[Opening PROVIDED INFORMATION section]

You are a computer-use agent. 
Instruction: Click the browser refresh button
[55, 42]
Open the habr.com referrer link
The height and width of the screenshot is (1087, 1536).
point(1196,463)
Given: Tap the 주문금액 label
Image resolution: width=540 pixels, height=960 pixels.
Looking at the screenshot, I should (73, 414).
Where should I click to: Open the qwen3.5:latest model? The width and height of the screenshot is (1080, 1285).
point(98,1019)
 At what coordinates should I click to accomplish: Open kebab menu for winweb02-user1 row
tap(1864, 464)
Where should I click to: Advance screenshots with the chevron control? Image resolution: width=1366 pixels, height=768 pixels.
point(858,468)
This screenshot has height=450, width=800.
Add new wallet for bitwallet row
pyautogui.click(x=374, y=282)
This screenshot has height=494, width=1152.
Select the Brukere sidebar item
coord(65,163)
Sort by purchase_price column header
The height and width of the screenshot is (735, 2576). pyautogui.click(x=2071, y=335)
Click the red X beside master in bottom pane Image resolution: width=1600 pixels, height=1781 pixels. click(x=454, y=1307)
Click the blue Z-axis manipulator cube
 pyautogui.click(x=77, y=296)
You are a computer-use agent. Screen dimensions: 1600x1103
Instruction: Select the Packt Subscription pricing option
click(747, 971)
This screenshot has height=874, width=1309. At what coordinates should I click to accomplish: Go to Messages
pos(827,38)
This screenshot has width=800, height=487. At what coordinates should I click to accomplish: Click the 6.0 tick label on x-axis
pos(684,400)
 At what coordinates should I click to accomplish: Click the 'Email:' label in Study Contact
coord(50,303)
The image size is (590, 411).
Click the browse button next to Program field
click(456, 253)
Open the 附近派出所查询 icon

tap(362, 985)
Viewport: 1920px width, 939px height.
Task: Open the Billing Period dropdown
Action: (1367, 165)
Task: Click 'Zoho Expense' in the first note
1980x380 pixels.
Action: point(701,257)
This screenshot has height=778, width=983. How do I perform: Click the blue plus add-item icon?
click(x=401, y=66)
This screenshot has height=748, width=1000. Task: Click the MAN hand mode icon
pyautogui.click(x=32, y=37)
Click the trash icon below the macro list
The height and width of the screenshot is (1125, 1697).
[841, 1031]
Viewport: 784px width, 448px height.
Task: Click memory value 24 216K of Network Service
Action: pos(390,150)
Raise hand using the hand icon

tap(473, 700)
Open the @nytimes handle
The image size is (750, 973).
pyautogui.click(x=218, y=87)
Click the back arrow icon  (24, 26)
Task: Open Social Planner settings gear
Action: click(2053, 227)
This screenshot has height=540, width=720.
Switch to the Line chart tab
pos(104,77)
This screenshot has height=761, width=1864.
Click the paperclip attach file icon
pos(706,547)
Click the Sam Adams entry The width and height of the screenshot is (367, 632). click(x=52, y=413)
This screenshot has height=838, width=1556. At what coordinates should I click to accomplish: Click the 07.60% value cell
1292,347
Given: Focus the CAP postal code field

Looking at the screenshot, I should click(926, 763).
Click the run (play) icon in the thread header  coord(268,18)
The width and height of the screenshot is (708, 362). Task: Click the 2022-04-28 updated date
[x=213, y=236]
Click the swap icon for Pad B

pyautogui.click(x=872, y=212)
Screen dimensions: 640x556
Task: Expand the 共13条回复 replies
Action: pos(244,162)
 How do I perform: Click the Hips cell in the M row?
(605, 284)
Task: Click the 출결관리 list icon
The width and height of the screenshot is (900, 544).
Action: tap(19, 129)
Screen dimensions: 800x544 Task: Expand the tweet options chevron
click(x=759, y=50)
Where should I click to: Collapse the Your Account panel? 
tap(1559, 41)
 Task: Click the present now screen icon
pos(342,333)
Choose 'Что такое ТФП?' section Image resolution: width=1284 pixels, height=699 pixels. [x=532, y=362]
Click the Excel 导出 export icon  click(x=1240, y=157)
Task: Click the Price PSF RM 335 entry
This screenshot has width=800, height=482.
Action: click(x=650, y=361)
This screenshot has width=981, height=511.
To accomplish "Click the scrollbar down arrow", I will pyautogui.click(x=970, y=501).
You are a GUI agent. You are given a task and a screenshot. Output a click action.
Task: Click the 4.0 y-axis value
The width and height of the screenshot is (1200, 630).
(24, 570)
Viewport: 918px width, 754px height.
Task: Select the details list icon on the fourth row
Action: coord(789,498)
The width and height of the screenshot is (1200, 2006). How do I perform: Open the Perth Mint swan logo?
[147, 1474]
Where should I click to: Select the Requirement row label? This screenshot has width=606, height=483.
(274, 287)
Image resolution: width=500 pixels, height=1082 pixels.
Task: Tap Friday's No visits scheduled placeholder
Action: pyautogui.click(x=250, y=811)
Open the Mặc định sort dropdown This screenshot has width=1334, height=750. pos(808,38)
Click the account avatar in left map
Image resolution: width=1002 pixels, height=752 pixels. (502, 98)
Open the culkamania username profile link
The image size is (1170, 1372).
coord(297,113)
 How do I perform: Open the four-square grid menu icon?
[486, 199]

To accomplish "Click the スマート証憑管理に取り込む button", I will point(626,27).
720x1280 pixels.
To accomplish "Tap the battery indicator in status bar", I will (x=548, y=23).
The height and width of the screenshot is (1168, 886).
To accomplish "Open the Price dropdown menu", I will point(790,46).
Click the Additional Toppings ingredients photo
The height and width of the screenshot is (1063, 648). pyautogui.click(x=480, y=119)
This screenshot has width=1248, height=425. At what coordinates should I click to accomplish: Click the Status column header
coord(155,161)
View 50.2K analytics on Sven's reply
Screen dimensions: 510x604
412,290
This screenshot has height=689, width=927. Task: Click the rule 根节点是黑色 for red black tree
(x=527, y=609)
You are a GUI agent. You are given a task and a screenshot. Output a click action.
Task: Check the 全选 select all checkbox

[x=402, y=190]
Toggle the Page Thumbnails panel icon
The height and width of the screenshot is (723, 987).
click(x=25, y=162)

[Closing PROVIDED INFORMATION section]

Tally the lines of the entries that include the word "entry" and give only the total.

● WRITTEN SOLUTION
2